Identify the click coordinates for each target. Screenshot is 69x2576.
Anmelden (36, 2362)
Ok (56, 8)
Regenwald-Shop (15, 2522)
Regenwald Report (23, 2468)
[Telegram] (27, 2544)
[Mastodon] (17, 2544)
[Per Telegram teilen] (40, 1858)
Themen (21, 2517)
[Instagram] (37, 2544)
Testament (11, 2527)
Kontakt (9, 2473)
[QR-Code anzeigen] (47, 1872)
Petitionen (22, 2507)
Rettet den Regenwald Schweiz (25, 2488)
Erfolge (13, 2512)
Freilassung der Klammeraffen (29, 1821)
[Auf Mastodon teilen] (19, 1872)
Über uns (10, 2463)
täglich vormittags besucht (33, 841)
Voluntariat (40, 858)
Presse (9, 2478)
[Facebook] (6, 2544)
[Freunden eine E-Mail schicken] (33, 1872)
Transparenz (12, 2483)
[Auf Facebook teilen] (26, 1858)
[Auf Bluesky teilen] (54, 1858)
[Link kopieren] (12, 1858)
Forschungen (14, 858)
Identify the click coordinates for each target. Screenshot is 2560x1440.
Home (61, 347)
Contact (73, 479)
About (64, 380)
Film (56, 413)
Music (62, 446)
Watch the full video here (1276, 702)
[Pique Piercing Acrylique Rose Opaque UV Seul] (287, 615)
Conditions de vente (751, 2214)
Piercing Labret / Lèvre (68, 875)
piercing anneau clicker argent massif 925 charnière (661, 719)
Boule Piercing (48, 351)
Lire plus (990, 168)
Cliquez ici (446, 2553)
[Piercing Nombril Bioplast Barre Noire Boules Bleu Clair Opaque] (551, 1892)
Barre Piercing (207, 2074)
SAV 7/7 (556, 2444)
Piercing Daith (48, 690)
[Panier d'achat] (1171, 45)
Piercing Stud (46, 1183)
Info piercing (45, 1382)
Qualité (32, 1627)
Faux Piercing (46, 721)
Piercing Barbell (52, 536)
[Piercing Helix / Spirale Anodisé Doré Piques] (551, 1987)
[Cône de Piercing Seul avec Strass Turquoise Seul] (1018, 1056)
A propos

• • • • •

Task to carry out:
Each entry in the data must be copied exactly.

Task result:
Identify the click coordinates for each target. Screenshot is 69x2576.
Anmelden (36, 2362)
Ok (56, 8)
Regenwald-Shop (15, 2522)
Regenwald Report (23, 2468)
[Telegram] (27, 2544)
[Mastodon] (17, 2544)
[Per Telegram teilen] (40, 1858)
Themen (21, 2517)
[Instagram] (37, 2544)
Testament (11, 2527)
Kontakt (9, 2473)
[QR-Code anzeigen] (47, 1872)
Petitionen (22, 2507)
Rettet den Regenwald Schweiz (25, 2488)
Erfolge (13, 2512)
Freilassung der Klammeraffen (29, 1821)
[Auf Mastodon teilen] (19, 1872)
Über uns (10, 2463)
täglich vormittags besucht (33, 841)
Voluntariat (40, 858)
Presse (9, 2478)
[Facebook] (6, 2544)
[Freunden eine E-Mail schicken] (33, 1872)
Transparenz (12, 2483)
[Auf Facebook teilen] (26, 1858)
[Auf Bluesky teilen] (54, 1858)
[Link kopieren] (12, 1858)
Forschungen (14, 858)
Identify the click coordinates for each target. Screenshot is 2560x1440.
Home (61, 347)
Contact (73, 479)
About (64, 380)
Film (56, 413)
Music (62, 446)
Watch the full video here (1276, 702)
[Pique Piercing Acrylique Rose Opaque UV Seul] (287, 615)
Conditions de vente (751, 2214)
Piercing Labret / Lèvre (68, 875)
piercing anneau clicker argent massif 925 charnière (661, 719)
Boule Piercing (48, 351)
Lire plus (990, 168)
Cliquez ici (446, 2553)
[Piercing Nombril Bioplast Barre Noire Boules Bleu Clair Opaque] (551, 1892)
Barre Piercing (207, 2074)
SAV 7/7 (556, 2444)
Piercing Daith (48, 690)
[Panier d'achat] (1171, 45)
Piercing Stud (46, 1183)
Info piercing (45, 1382)
Qualité (32, 1627)
Faux Piercing (46, 721)
Piercing Barbell (52, 536)
[Piercing Helix / Spirale Anodisé Doré Piques] (551, 1987)
[Cône de Piercing Seul avec Strass Turquoise Seul] (1018, 1056)
A propos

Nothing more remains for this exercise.